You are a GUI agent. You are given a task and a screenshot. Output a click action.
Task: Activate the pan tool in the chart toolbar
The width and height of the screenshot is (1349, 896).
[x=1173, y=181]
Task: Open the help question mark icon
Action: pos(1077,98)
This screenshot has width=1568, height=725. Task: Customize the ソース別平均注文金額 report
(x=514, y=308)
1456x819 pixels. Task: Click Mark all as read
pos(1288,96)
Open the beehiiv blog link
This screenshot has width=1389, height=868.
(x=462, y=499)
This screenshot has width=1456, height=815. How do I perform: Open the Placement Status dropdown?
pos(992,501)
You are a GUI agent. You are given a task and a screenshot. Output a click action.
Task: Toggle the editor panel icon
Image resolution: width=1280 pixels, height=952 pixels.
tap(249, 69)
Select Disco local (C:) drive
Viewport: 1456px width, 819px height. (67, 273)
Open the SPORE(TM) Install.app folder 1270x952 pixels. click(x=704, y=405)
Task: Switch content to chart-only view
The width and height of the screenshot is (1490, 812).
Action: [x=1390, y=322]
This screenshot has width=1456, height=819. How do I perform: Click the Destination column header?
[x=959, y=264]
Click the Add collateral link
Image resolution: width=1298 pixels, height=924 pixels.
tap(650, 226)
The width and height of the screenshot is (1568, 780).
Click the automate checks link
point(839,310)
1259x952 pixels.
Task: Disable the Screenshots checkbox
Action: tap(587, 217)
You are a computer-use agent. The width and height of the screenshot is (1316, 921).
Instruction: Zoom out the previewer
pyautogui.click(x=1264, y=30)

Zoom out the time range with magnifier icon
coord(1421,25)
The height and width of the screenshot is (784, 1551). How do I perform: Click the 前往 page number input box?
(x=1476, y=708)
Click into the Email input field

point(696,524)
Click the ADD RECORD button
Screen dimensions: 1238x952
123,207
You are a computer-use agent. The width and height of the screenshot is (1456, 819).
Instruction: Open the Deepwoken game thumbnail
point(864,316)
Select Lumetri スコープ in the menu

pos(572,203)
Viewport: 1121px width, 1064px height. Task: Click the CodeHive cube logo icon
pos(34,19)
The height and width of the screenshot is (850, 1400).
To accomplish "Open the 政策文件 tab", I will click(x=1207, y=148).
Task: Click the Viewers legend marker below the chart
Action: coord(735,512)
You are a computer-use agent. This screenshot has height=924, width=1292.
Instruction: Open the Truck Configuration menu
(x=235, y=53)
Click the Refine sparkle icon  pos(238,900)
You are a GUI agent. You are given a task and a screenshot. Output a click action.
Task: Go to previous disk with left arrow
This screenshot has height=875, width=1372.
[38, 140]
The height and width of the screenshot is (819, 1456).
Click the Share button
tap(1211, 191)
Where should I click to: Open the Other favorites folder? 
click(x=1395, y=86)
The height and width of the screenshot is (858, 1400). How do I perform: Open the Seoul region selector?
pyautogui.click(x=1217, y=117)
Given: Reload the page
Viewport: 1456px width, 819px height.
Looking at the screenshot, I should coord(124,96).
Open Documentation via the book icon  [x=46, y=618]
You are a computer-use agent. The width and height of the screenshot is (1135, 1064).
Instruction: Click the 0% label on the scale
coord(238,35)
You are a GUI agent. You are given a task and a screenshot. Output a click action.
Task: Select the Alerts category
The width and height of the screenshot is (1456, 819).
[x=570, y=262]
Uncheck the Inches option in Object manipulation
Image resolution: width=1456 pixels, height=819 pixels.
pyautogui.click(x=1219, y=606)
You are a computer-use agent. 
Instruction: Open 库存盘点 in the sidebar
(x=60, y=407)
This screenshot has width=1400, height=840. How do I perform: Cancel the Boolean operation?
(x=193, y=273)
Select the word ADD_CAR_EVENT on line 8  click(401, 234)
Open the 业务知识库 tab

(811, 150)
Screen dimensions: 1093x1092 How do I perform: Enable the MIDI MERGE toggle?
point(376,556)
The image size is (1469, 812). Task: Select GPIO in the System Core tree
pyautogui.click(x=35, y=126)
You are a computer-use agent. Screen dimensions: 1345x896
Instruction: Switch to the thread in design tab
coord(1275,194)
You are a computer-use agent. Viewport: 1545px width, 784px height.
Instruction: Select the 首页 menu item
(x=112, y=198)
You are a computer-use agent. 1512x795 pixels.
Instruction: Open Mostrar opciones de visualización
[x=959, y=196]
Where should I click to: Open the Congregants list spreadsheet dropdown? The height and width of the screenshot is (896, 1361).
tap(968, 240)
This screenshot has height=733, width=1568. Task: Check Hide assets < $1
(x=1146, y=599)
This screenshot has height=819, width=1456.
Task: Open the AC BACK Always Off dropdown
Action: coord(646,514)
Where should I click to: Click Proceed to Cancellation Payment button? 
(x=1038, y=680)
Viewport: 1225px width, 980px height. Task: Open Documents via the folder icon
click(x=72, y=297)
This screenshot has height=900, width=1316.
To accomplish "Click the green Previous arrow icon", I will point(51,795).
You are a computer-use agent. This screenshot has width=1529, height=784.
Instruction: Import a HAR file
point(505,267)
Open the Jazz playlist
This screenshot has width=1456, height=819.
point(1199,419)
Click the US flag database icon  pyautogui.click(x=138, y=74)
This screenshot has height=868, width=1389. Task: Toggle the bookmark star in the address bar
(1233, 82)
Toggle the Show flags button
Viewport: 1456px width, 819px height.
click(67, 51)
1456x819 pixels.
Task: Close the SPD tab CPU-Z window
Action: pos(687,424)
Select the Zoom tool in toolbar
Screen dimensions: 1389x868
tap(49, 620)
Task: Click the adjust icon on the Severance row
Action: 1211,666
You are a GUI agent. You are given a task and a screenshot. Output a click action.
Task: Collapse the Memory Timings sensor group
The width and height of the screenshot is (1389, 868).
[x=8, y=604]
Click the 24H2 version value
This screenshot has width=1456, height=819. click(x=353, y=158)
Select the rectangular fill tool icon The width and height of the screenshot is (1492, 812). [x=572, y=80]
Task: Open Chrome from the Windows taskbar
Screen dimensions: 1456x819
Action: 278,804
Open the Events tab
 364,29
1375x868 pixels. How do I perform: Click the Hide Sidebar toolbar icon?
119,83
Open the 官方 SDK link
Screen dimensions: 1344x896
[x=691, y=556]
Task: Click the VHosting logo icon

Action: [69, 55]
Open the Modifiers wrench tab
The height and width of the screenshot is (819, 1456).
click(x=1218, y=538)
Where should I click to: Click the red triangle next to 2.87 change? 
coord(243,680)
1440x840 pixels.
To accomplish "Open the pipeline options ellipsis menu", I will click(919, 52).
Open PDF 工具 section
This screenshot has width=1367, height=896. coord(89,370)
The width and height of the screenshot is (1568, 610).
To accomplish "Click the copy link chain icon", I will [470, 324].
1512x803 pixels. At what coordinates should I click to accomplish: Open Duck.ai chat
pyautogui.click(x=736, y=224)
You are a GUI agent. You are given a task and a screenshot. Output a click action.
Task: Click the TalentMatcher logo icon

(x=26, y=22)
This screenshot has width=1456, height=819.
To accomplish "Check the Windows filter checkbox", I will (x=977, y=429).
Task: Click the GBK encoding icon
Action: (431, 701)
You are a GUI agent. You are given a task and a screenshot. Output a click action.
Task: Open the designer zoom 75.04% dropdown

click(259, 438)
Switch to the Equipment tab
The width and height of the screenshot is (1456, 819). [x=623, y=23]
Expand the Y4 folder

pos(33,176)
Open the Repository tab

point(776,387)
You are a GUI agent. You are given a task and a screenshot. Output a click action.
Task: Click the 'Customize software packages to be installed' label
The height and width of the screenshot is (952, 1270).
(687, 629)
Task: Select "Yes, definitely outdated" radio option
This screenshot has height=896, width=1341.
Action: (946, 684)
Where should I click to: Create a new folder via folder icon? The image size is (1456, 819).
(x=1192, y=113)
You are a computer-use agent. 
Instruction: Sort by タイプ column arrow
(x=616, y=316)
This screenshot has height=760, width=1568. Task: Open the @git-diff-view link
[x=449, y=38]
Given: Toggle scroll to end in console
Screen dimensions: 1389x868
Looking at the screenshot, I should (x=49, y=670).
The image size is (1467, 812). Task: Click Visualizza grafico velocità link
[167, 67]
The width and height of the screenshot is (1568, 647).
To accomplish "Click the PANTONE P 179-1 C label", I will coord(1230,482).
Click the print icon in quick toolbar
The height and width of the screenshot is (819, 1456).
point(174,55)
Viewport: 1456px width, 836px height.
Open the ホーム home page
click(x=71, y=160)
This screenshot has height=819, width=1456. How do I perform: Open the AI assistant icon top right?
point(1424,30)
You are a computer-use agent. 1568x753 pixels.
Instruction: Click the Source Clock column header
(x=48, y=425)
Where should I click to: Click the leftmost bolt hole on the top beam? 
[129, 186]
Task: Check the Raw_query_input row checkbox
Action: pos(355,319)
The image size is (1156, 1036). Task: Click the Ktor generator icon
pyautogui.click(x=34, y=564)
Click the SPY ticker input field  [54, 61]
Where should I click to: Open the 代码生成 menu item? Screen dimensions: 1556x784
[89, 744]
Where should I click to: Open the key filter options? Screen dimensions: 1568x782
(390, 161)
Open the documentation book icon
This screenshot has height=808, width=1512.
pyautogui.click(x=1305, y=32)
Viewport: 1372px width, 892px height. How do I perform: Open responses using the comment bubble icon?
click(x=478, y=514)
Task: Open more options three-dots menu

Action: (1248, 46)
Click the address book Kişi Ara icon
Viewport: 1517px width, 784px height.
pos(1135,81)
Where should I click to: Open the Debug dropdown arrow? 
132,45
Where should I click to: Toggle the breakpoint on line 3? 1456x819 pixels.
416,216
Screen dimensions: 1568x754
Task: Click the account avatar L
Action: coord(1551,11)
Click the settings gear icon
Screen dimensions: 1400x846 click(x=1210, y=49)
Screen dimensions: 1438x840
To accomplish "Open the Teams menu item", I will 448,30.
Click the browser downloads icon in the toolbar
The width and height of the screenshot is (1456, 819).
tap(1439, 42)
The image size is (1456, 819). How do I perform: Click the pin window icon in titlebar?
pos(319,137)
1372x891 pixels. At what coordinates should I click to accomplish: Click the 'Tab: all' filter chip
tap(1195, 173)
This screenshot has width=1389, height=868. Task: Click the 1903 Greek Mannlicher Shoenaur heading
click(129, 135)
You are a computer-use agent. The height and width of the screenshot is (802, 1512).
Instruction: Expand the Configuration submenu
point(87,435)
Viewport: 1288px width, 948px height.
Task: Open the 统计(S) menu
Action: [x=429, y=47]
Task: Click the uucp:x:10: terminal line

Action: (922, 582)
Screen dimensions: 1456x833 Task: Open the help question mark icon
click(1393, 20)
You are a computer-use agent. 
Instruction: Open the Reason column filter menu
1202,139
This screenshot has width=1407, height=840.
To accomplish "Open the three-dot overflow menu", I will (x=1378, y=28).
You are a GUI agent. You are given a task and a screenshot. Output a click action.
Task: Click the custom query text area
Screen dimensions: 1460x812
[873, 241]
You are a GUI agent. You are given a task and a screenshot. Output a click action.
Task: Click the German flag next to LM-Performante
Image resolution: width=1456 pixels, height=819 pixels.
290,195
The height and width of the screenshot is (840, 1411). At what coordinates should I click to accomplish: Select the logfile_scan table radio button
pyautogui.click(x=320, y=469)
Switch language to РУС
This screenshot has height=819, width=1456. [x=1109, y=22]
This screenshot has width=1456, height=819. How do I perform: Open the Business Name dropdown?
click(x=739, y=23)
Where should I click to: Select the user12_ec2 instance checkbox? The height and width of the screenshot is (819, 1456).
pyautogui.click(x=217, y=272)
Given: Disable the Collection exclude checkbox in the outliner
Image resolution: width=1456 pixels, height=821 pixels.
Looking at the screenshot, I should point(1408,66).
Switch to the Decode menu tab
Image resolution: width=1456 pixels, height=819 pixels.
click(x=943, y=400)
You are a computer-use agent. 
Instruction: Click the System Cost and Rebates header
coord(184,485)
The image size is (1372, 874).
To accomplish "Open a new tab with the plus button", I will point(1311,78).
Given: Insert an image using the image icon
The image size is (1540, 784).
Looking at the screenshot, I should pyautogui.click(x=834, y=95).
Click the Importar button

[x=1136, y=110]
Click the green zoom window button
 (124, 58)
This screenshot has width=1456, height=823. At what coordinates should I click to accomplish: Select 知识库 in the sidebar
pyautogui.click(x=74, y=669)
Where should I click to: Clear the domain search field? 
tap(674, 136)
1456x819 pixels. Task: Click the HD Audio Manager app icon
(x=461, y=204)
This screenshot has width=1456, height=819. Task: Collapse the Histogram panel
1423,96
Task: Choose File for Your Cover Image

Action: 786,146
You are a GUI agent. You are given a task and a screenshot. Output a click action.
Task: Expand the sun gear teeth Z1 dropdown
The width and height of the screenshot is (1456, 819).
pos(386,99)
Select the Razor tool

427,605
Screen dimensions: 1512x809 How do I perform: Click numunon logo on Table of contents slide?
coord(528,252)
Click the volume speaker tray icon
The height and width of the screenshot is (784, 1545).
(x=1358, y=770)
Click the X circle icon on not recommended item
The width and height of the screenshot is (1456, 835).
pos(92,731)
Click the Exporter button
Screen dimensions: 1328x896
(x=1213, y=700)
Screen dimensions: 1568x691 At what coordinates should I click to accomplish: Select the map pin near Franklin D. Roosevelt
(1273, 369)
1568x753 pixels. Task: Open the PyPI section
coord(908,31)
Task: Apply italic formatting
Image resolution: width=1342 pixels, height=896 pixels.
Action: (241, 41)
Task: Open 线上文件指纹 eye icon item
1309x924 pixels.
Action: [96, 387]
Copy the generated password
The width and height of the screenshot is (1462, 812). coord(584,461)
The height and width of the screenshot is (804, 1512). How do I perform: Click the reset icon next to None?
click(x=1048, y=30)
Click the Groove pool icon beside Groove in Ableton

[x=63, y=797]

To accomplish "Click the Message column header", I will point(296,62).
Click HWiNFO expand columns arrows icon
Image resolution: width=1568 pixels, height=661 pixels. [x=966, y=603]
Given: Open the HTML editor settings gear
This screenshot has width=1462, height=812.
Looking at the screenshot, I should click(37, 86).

## Exercise
Copy out the lines beginning at the one that contains "Copy the generated password". Stop at the final line of the data, and include it.

## Result of the exercise
Copy the generated password
The width and height of the screenshot is (1462, 812). coord(584,461)
The height and width of the screenshot is (804, 1512). How do I perform: Click the reset icon next to None?
click(x=1048, y=30)
Click the Groove pool icon beside Groove in Ableton

[x=63, y=797]

To accomplish "Click the Message column header", I will point(296,62).
Click HWiNFO expand columns arrows icon
Image resolution: width=1568 pixels, height=661 pixels. [x=966, y=603]
Given: Open the HTML editor settings gear
This screenshot has width=1462, height=812.
Looking at the screenshot, I should click(37, 86).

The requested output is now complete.